→ RECORDS TO USE:
== == ==
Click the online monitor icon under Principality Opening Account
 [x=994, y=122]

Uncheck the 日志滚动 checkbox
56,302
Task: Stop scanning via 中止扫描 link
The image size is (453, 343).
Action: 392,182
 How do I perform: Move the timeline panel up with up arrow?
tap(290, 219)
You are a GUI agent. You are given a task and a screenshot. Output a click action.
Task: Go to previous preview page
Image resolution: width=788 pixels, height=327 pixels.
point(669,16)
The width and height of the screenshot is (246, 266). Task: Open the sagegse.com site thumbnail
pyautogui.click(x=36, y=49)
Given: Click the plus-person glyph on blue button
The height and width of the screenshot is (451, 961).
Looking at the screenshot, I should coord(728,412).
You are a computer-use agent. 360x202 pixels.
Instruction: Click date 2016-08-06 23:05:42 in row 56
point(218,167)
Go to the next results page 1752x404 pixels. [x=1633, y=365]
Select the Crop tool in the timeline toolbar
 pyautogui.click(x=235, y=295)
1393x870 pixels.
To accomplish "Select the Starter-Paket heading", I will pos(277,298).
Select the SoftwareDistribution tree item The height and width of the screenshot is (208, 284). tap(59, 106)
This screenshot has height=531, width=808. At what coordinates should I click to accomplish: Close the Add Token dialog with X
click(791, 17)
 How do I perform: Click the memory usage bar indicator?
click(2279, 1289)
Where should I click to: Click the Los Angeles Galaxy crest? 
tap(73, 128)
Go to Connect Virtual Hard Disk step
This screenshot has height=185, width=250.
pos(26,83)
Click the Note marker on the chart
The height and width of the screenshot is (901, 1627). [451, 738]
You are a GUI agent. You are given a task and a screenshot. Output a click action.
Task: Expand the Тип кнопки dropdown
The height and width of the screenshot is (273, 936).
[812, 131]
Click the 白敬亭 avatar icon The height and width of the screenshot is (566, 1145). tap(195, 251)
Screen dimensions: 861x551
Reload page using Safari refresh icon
== == ==
→ WRITTEN EXERCISE: In the stretch of data from the line containing "You are a computer-use agent. 360x202 pixels." through the line containing "pyautogui.click(x=235, y=295)", substitute "Trim" for "Crop" and give back only those lines, otherwise unchanged.

→ CORRECT ANSWER:
You are a computer-use agent. 360x202 pixels.
Instruction: Click date 2016-08-06 23:05:42 in row 56
point(218,167)
Go to the next results page 1752x404 pixels. [x=1633, y=365]
Select the Trim tool in the timeline toolbar
 pyautogui.click(x=235, y=295)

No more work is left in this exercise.